Keep the app running and the current trip active all the way to their ending back at the start location, unless you leave before he/she gets back.


----------



## KDub (Feb 3, 2015)

Thank you guys so much for the awesome input. Are you guys DFW drivers?


----------



## Pedruber (Jan 8, 2015)

use the time to stretch your legs, tiddy up the car, get a drink, use the restroom etc; I've done all of these after letting the pax know I was going to be away from the car as well and not one has had a problem with it. only once did i have to wait about 20 minutes for a gal who went to walmart and took a long time - I had time to go in, use the restroom, get a bottle of water and some fruit and come back out to still wait on her but it was a long trip where she was headed to a freinds house and just before we arrived there she asked and I obliged. For me it's not a deal breaker as I just use it to take a break at least and when we're working hard, breaks are a good thing. good luck...


----------



## Bart McCoy (Nov 4, 2014)

yeah live the trip running
however, even though you get paid to wait, in places where its only 10-15cent/min, its barely worth it
you'd rather be driving since the per mile pays more


----------



## KDub (Feb 3, 2015)

Bart McCoy said:


> yeah live the trip running
> however, even though you get paid to wait, in places where its only 10-15cent/min, its barely worth it
> you'd rather be driving since the per mile pays more


Thats what I noticed last night...it was totally fine though! Couple of cool siblings who were home alone. Shocking that parents would ok their kids getting an Uber ride...not sure I would allow my children to do so...


----------



## Disgusted Driver (Jan 9, 2015)

Usually the wait and return trips are good ones, contrary to the griping elsewhere, because they typically happen during the day when I would just be heading back home or sitting anyway. So pennies a minute to sit is better than nothing and I get some more paid miles. A big exception is last call at night. Bars close here at 2:00AM, at 1:30 or so it starts getting very busy surge and all. From about 1:30 to 2:20 am I politely decline the "fast food stop" because it will cost me one more great ride at surge rates and the waiting time can't make up for that. After 2:20, they are my last surge fare so why not, we are back to stopping at the drive thru. You will need to figure out what works for you, be polite and firm and use positive messages to guide them in the right direction like "If you are going to be more than 5 minutes, it's cheaper for you to order another one ..." if you don't want to wait so they won't ding you on the ratings.


----------



## CJ ASLAN (Sep 13, 2014)

Yeah definitely wait for her outside while she shops for 30 minutes, a whopping $4.50 for 30 minutes of your time. Drop them off, tell them I am not your ***** or your personal driver and time is money. Waiting for them will only make you miss out on another 2-3 pings just because you want to be a nice guy. Had you dropped her off, go pick up another run or two, you'd be more profitable then. 

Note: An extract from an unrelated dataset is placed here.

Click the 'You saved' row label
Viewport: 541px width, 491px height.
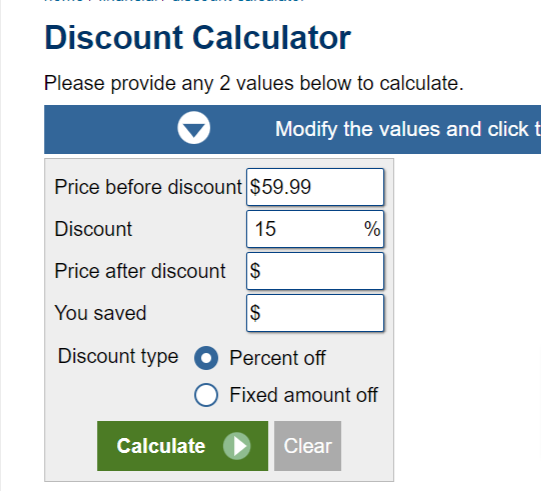tap(100, 313)
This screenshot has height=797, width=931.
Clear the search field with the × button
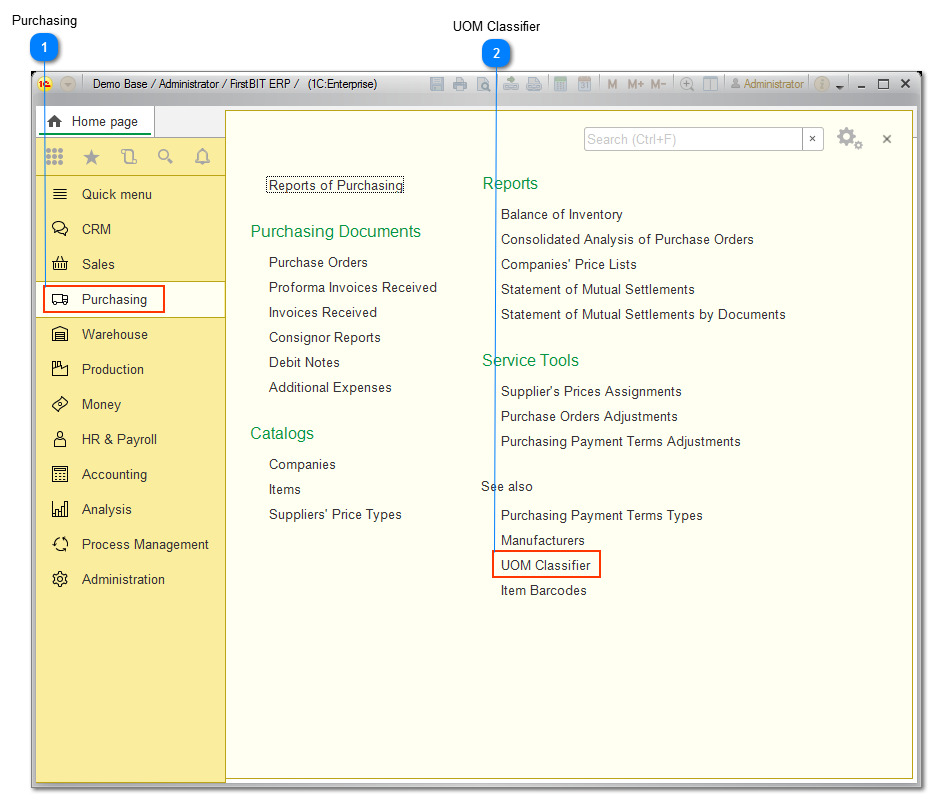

If Uber gave a shit and cared about our time, they'd pay more than $0.15/minute (in your area) to wait for passengers.


----------



## Omair (Jan 28, 2015)

I try to go for only one fare an hour so I don't mind waiting.


----------



## BlkGeep (Dec 7, 2014)

More than five minutes I can fit in a quick jerk and nap, at sixteen cents a minute, take all time you want, that's like gotta be a bunch of money right? Without fail every time I say I'll wait, it immediately jumps to surge at 2x or more, end up kicking myself. The only possible upside is one less srf, which I find is pointless because this rarely happens anywhere but in minimum fare hell, with cheap urbanites or college kids, and means your paying more srf anyway. I don't wait, I don't do fast food, it's a ride. Anyone pushes I mention money talks, one guy bit threw me a ten to wait, otherwise it's on to the next a-hole. Cash talks upfront, I'll tip you when I get back...see ya. Get enough trips where one rating doesn't **** with you, puts you back in control of things.


----------



## Rich Brunelle (Jan 15, 2015)

I carry a good book with me most the time. They can shop, eat, shop some more, i'll wait with the meter running.


----------



## BlkGeep (Dec 7, 2014)

Smart thinking, I'm running a business built around it's convenience to let me read a book.


----------



## CJ ASLAN (Sep 13, 2014)

BlkGeep said:


> More than five minutes I can fit in a quick jerk and nap, at sixteen cents a minute, take all time you want, that's like gotta be a bunch of money right? Without fail every time I say I'll wait, it immediately jumps to surge at 2x or more, end up kicking myself. The only possible upside is one less srf, which I find is pointless because this rarely happens anywhere but in minimum fare hell, with cheap urbanites or college kids, and means your paying more srf anyway. I don't wait, I don't do fast food, it's a ride. Anyone pushes I mention money talks, one guy bit threw me a ten to wait, otherwise it's on to the next a-hole. Cash talks upfront, I'll tip you when I get back...see ya. Get enough trips where one rating doesn't **** with you, puts you back in control of things.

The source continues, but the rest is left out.